## [BRIEF]
Return the material line for line, starting at the line containing "Given: Click the star next to ATV本港台" and ending after the line containing "Image resolution: width=900", leaving out the pictures.

## [GIVEN RECORDS]

· · · · · · ·

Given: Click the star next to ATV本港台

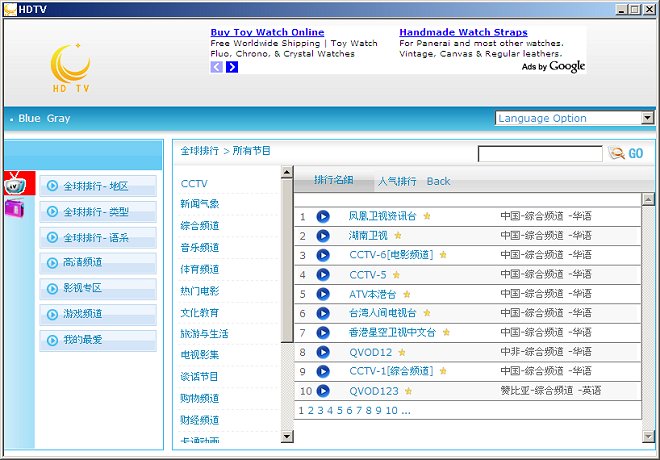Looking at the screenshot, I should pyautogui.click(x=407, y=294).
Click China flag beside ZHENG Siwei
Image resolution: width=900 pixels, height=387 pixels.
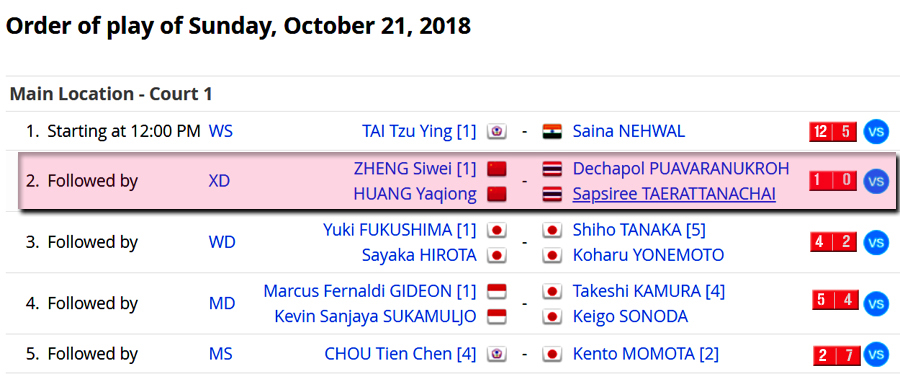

· · · · · · ·

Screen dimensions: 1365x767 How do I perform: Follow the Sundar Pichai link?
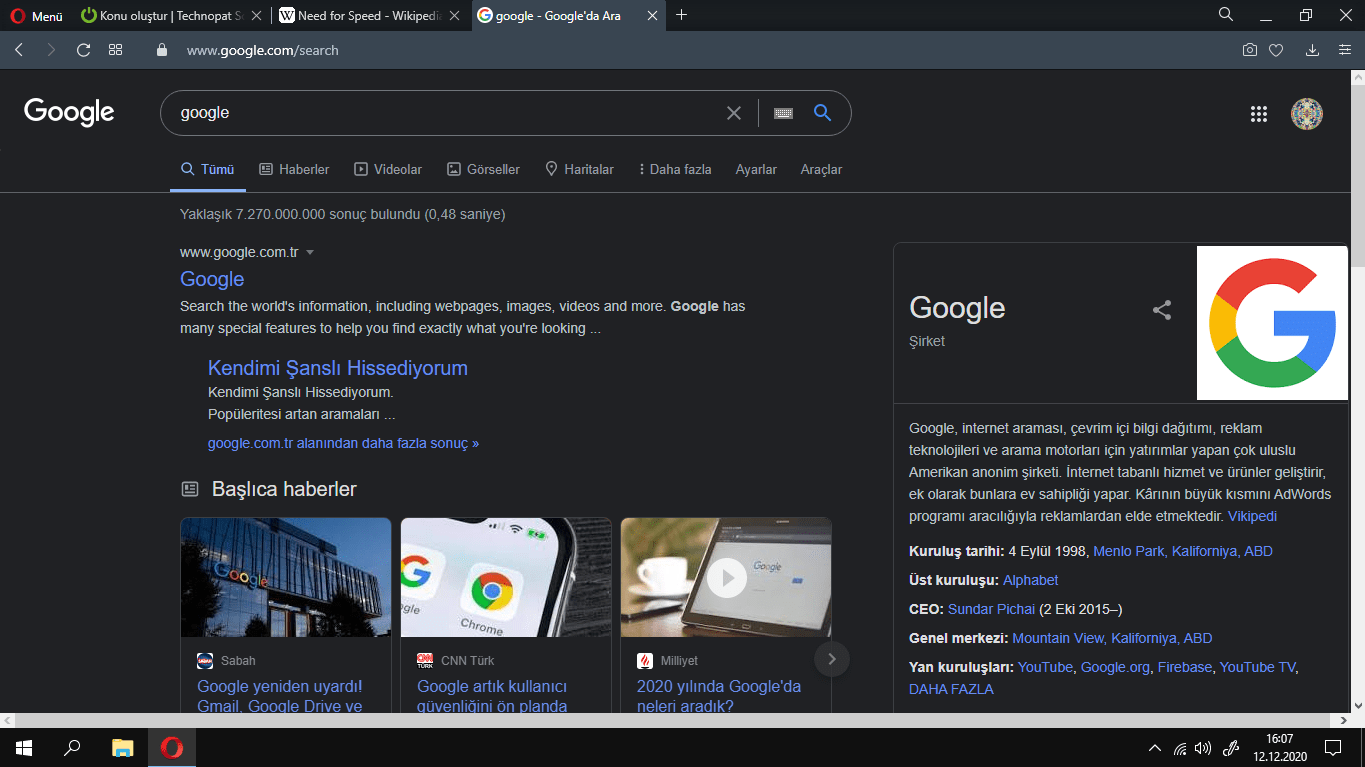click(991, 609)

· · · · · · ·

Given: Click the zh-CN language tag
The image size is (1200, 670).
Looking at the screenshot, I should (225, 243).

· · · · · · ·

## [TASK RESPONSE]
Given: Click the star next to ATV本港台

Looking at the screenshot, I should pyautogui.click(x=407, y=294).
Click China flag beside ZHENG Siwei
Image resolution: width=900 pixels, height=387 pixels.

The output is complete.